We walked down a little lane into the hamlet of Mucking, just a few farm buildings and a church really. (Good name – Mucking – because it looked a bit mucky with puddles and mud all over the ground, and a slate-grey sky!) We would have liked to have stopped and looked at the church, but we were well aware that we were losing light rapidly and wanted to get back to ‘civilisation’ before we couldn’t see anymore. So we took the footpath across the swamps between fishing lakes – it probably all looks lovely on a fine summer’s day – and came out at a railway bridge where we descended to the road that runs under it.

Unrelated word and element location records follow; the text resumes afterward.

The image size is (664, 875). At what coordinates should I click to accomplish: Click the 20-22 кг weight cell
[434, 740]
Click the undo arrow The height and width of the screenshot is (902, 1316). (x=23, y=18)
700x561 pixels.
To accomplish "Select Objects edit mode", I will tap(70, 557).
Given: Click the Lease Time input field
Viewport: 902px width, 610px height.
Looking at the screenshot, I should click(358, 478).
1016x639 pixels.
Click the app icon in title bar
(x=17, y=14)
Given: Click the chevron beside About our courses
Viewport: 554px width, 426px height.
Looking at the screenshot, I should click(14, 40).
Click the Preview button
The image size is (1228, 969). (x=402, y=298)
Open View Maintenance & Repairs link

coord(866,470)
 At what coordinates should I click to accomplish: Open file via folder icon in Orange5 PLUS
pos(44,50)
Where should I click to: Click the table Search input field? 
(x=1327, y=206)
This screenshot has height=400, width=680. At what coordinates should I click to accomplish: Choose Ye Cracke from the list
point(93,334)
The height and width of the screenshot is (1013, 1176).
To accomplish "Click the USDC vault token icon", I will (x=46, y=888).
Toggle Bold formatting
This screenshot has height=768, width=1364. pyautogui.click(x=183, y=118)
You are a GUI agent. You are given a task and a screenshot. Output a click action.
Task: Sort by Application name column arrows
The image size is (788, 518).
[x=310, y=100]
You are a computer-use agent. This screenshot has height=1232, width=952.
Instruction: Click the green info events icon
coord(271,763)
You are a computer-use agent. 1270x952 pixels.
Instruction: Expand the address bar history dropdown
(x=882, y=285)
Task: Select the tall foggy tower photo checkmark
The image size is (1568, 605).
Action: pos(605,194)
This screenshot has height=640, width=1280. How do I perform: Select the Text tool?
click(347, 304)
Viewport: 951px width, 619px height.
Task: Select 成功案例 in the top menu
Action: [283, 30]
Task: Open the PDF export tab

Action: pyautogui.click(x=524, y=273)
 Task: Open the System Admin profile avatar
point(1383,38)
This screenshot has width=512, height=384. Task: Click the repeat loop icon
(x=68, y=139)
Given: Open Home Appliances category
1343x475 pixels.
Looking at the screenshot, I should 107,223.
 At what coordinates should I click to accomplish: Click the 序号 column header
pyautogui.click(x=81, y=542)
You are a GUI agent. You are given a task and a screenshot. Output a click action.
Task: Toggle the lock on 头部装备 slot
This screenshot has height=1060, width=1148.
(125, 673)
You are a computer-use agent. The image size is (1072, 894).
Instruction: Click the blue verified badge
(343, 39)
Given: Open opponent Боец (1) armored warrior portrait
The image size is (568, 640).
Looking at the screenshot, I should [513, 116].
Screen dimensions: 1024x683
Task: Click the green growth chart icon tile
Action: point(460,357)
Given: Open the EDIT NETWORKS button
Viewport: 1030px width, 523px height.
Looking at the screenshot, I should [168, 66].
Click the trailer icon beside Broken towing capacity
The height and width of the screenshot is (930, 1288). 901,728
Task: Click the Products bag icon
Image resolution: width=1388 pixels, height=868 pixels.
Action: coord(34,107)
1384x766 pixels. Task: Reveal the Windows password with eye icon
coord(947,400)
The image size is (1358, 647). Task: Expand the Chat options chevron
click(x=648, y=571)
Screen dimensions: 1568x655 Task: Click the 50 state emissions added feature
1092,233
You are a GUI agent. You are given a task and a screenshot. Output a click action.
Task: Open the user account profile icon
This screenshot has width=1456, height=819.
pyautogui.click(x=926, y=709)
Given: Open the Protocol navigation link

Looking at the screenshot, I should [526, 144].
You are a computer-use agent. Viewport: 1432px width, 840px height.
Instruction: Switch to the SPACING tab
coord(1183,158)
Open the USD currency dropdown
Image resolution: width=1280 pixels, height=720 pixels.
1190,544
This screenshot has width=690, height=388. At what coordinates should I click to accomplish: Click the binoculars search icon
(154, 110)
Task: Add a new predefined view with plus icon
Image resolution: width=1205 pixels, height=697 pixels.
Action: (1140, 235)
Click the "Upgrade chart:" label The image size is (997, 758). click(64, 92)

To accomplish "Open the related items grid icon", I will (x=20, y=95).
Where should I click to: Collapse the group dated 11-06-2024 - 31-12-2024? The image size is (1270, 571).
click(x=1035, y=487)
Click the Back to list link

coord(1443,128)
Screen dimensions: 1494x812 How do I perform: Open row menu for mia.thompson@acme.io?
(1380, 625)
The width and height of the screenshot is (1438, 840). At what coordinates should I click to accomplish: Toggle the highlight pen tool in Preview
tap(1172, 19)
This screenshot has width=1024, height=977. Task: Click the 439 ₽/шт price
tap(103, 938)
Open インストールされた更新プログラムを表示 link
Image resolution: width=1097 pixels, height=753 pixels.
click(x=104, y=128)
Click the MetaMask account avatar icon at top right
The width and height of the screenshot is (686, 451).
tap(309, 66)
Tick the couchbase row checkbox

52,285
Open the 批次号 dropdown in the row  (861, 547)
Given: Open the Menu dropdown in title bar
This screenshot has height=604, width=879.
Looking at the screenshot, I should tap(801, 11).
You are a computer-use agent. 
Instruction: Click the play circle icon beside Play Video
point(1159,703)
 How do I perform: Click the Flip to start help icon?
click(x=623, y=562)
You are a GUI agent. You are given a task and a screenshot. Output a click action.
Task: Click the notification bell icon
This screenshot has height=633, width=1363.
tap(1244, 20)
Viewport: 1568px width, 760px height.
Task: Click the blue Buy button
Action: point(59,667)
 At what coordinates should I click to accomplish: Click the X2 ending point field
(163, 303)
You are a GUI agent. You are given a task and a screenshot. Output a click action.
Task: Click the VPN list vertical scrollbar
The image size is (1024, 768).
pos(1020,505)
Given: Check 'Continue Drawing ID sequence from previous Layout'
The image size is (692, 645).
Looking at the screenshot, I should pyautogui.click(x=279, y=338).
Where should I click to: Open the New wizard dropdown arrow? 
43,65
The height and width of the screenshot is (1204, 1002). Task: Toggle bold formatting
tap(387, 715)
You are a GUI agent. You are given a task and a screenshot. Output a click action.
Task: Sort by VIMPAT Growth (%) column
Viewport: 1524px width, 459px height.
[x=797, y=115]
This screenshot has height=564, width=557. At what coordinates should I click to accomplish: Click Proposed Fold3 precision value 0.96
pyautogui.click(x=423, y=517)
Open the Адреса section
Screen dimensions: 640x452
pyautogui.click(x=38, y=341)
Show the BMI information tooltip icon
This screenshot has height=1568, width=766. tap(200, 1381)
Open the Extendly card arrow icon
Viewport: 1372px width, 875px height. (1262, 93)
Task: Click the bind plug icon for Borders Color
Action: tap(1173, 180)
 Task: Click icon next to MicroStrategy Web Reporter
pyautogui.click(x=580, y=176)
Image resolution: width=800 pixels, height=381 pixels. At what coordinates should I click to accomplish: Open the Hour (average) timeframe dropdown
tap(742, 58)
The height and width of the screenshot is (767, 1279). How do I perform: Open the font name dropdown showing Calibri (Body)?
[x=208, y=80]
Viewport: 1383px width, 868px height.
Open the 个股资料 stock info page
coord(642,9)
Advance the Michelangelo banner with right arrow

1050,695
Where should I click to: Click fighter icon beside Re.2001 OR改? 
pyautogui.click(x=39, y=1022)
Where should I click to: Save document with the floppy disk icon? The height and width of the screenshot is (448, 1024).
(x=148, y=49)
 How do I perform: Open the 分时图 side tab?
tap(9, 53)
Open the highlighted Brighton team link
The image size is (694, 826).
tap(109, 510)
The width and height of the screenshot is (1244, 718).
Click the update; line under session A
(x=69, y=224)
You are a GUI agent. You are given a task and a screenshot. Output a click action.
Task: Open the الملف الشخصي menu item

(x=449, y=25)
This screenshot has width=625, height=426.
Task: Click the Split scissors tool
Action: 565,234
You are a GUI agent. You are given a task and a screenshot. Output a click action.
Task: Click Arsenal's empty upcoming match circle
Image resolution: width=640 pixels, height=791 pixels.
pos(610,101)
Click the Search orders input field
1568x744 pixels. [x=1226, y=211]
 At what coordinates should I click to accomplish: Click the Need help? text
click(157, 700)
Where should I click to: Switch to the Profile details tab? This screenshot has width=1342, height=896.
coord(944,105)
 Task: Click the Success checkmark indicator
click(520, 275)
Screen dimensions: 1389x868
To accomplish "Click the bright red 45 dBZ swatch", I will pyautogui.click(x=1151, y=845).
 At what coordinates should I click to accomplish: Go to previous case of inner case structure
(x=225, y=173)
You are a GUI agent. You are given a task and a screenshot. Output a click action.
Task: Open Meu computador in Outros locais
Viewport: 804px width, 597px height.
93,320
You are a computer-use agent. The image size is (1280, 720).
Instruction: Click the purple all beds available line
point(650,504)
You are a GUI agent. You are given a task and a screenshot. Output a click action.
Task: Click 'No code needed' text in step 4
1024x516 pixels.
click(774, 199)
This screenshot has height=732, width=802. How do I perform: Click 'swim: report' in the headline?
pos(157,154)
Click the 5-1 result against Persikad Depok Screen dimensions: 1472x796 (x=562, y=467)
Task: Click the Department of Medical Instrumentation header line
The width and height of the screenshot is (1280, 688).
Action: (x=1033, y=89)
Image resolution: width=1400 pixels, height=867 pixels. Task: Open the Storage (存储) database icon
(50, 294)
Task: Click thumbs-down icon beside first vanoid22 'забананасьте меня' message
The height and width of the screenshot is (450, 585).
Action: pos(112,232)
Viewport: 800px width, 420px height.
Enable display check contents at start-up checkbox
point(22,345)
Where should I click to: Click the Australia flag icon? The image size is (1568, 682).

That ended Walk no.55, we shall pick up Walk no.56 next time just south of the railway bridge, east of Mucking. In the gathering dusk (it was only 4pm!) we walked north to Stanford-le-Hope station. We only had to wait a few minutes for a train back to Tilbury Town – a nice comfortable modern train, not the ancient filthy slam-door trains we still have to put up with back in Sussex.
There was supposed to be a bus link to take us the mile to the ferry terminal, near where our car was parked, but there was no sign of any buses or timetables and it was cold and dark. So we decided to walk – a route through the town rather than alongside the main road. We navigated it fine until we crossed the railway on a footpath and were supposed to continue straight on. In front of us was an earth bank whereas the path turned sharp left taking us in almost the opposite direction! We climbed the bank to get our bearings, and Colin remarked that footprints and bike tracks went down the other side. Looking ahead, we could see the ferry terminal in the distance, but in between was a swamp with glistening pools of water in the darkness. We had no torch. Colin said, “Be bold!” and led me unerringly through the swamp in almost total darkness! (We could just about see the path for three or four yards ahead, and we hardly even got our boots wet!) We had two cups of tea from our flask in the car along with a few chocolate biscuits, then we left Tilbury vowing never to return in our lives!
We drove back to the M25 and turned northwards. One and a half hours later, we arrived at Paul and Caroline’s cosy little cottage in Isleham, Cambridgeshire, where we spent a very pleasant weekend.